New core architecture #305

schustmi · 2022-01-10T10:25:34Z

Pre-requisites

Please ensure you have done the following:

I have read the CONTRIBUTING.md document.
If my change requires a change to the documentation, I have updated the documentation accordingly.
I have added tests to cover my changes.

Types of changes

Bug fix (non-breaking change which fixes an issue)
New feature (non-breaking change which adds functionality)
Breaking change (fix or feature that would cause existing functionality to change)

Describe changes

This PR implements fundamental changes to the core architecture to solve some of the issues we previously had and hopefully provides a more extensible design to support quicker implementations of different stack components/integrations.

This PR modifies lots of files, but the main changes are the following:

Refactor the Repository/Stack/StackComponent architecture (see src/zenml/repository.py and src/zenml/stack/*.py)
Update the existing components (e.g. GCPArtifactStore) to work with these new classes
Update the relevant CLI code to work with these new classes (this includes combining the duplicated CLI code for all previous stack components into src/zenml/cli/stack_components.py)
Write tests for all of the above

Most of the remaining changes are:

small updates to the imports to use the new repository and stack classes
deleting old and unused files/code

src/zenml/enums.py

bcdurak · 2022-01-10T14:12:43Z

Looking great so far. So many big and significant changes. Really looking forward to the final version.

htahir1

Ok I tried my best but could only come with two comments really. Therefore, LGTM!!! What an amazing branch and effort!

htahir1 · 2022-01-19T14:12:40Z

src/zenml/config/global_config.py

+            # set back the old value as we don't want to permanently store
+            # the environment variable value here
+            super().__setattr__(key, value)
+            return return_value


Ok thats interesting how you did it here. I hope there are tests for this in the PR below but its a nice workaround for now!

There is now :P

htahir1 · 2022-01-19T14:13:05Z

src/zenml/config/global_config.py

+        options from a legacy config file or returns an empty dictionary.
+        """
+        legacy_config_file = os.path.join(
+            GlobalConfig.config_directory(), ".zenglobal.json"

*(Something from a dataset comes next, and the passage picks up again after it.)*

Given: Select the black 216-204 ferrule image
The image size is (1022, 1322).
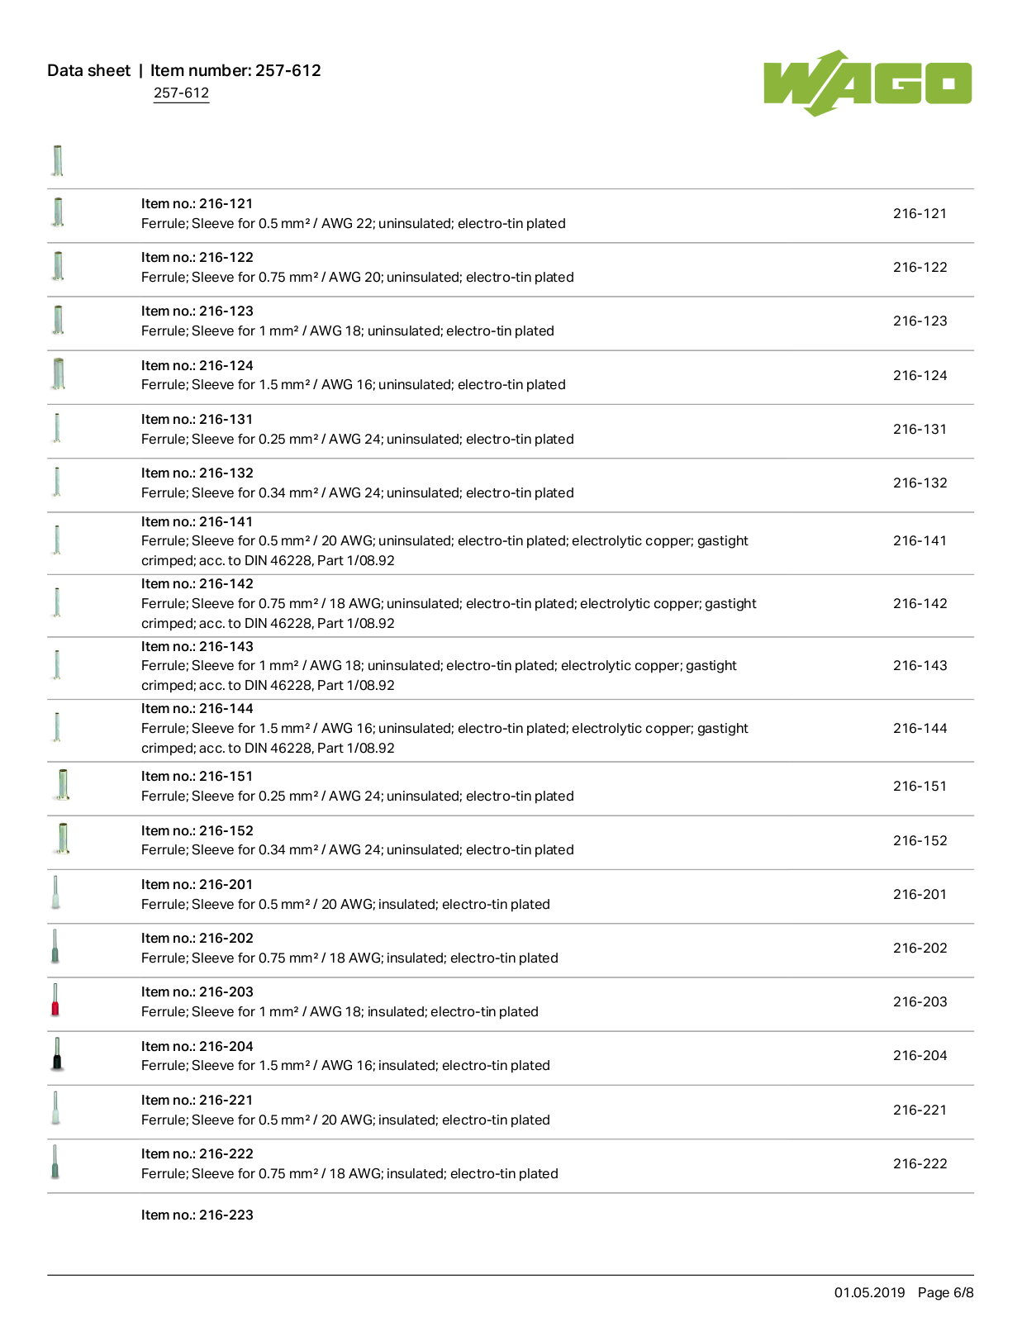Looking at the screenshot, I should pyautogui.click(x=57, y=1054).

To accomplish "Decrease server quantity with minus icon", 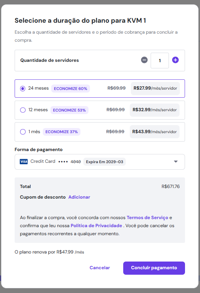I will click(x=144, y=60).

".zenglobal.json" -> probably best as a constant somewhere

alex-zenml · 2022-01-19T15:28:53Z

@schustmi I guess it's a breaking change so people will realise, but I think people will have to delete their .zen folder and re-initialise their repositories. Am I mistaken in that? Is there any way they can hook up their old metadata stores with this new paradigm?

(When I was trying some CLI commands, it said that there was no orchestrator registered etc, which makes sense but might be unexpected for anyone upgrading.)

alex-zenml

No real comments of substance from me (aside from some tiny nits here and there). I appreciated the ZenShare last week which gave me some context for reading around in the code.

I love the extensive tests, too, and yeah, in general seems like this PR will set us up really well for the future.

alex-zenml · 2022-01-19T15:41:04Z

src/zenml/repository.py

+                recursively searching in the parent directories of the current
+                working directory.
+
+        Raises:


Mainly for me to understand this: is it normal for a method's docstring to state that it could raise an error if that error is raised in a separate function/method? In this case it's Repository.find_repository() that's going to raise the error if it needs raising.

My personal option, but I feel especially for user-facing API it's important to mention as many potential exceptions (even coming from calls to other functions) as possible so they now what to catch in their code.

src/zenml/stack/stack_validator.py

src/zenml/cli/stack_components.py

alex-zenml · 2022-01-19T16:03:17Z

tests/unit/test_repository.py

+    """Creates a local stack with components with the given names. If the
+    names are not given, a random string is used instead."""
+
+    def _random_name():


Elsewhere in the repository we use hypothesis for doing things like this. It's potentially worth the extra effort to integrate that in since it might raise some weirdnesses that we'd otherwise not expect.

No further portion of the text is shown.